Allerdings begleitet uns dabei ein moralisches Dilemma. Wir müssen eine kluge Antwort geben und beachten, dass wir keine falschen Zeichen setzen. Denn wenn wir ein Zeichen setzen, das dazu führt, dass Eltern in türkischen Flüchtlingslagern ihre Jugendlichen und Kinder zu leichtfertig auf einen lebensgefährlichen Weg schicken, dann haben wir, was Kinderschutz und Humanität angeht, nichts gewonnen. Deswegen bedarf es einer klugen Antwort.

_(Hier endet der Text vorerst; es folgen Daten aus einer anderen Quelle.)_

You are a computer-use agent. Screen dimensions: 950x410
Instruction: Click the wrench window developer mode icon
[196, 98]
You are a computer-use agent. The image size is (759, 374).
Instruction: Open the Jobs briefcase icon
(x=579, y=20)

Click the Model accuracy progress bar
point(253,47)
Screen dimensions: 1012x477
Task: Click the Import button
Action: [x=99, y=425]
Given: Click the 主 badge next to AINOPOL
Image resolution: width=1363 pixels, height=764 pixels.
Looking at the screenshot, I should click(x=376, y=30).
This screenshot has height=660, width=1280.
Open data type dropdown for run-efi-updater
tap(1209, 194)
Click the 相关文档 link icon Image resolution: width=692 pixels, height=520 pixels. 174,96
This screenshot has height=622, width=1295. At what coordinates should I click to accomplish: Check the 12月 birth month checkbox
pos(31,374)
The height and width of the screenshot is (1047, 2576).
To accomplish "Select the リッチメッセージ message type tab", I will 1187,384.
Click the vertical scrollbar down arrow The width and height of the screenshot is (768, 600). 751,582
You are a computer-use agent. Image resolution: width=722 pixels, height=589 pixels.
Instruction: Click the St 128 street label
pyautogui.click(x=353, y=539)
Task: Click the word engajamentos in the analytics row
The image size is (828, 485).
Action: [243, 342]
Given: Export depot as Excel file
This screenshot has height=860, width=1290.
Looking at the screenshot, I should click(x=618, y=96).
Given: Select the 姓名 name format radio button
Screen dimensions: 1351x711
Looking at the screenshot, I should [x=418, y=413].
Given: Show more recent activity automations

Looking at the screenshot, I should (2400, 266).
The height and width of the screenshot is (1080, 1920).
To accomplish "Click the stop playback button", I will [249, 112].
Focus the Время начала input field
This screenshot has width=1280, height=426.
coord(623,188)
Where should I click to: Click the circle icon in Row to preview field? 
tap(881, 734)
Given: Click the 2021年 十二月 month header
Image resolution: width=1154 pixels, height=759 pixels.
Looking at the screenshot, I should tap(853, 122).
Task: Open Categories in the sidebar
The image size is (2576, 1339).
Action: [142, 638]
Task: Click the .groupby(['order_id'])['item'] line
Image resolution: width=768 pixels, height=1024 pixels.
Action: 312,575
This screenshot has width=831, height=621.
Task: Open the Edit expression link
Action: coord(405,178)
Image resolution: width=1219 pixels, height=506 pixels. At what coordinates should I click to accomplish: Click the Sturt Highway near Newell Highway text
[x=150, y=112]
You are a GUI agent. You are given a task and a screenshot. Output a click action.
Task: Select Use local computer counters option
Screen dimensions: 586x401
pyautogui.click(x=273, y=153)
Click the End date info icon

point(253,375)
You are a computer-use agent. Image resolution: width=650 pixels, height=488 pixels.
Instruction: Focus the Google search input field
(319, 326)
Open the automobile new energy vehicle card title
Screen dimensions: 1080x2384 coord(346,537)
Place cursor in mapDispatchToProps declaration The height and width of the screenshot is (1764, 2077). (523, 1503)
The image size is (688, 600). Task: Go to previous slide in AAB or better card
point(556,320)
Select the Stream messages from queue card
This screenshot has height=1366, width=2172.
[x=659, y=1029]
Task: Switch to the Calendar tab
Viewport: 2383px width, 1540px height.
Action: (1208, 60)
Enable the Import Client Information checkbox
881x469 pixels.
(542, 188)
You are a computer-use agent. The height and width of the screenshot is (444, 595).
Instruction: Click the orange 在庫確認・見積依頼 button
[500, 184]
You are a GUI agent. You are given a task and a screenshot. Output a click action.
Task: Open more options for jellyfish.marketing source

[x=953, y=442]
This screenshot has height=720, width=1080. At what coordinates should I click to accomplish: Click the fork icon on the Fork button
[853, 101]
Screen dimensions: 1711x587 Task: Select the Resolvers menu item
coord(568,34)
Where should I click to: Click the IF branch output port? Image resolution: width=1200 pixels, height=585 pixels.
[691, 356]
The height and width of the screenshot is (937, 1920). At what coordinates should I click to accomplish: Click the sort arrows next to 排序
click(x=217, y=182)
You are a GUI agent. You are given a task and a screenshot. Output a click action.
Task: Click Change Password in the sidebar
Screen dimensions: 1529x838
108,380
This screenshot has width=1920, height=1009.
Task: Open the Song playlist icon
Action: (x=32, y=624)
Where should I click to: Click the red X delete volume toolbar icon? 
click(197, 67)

Diese kluge Antwort beginnt in Europa. Ich bin froh, dass sich unser Innenminister dort einsetzen will, und empfehle, den Eckpunkteplan unseres Bundesinnenministers Seehofer zu unterstützen, in dem es am Ende darum geht, das Asylsystem in Europa neu zu denken. Wir müssen zu einer Zuständigkeit kommen, zu einem Asylverfahren und zu einem europaweiten Verteilverfahren. Wenn es das gäbe und das Dublin-Verfahren ersetzen würde, gäbe es Situationen wie in Spanien, Italien oder auf den griechischen Inseln nicht.

(Beifall bei der CDU)

Wir müssen aber auch in die Flüchtlingsarbeit vor Ort investieren - und zwar in Griechenland. Deutschland hilft schon finanziell, aber ich finde, wir sollten gerade angesichts dessen, was heute schon geschildert wurde, überlegen, ob wir diese finanzielle Hilfe nicht noch ausweiten, d. h. dass wir das, was Frau Schröder-Köpf gesagt hat, um den Aspekt ergänzen, dass wir die Bundesregierung zusammen mit der Übermittlung der Ideen auch darum bitten, ein Programm zur kurzfristigen und schnellen finanziellen Hilfe aufzulegen, um die

humanitäre Situation in Griechenland - auf Lesbos und in den Regionen, über die wir hier sprechen - schnell und unbürokratisch zu entspannen.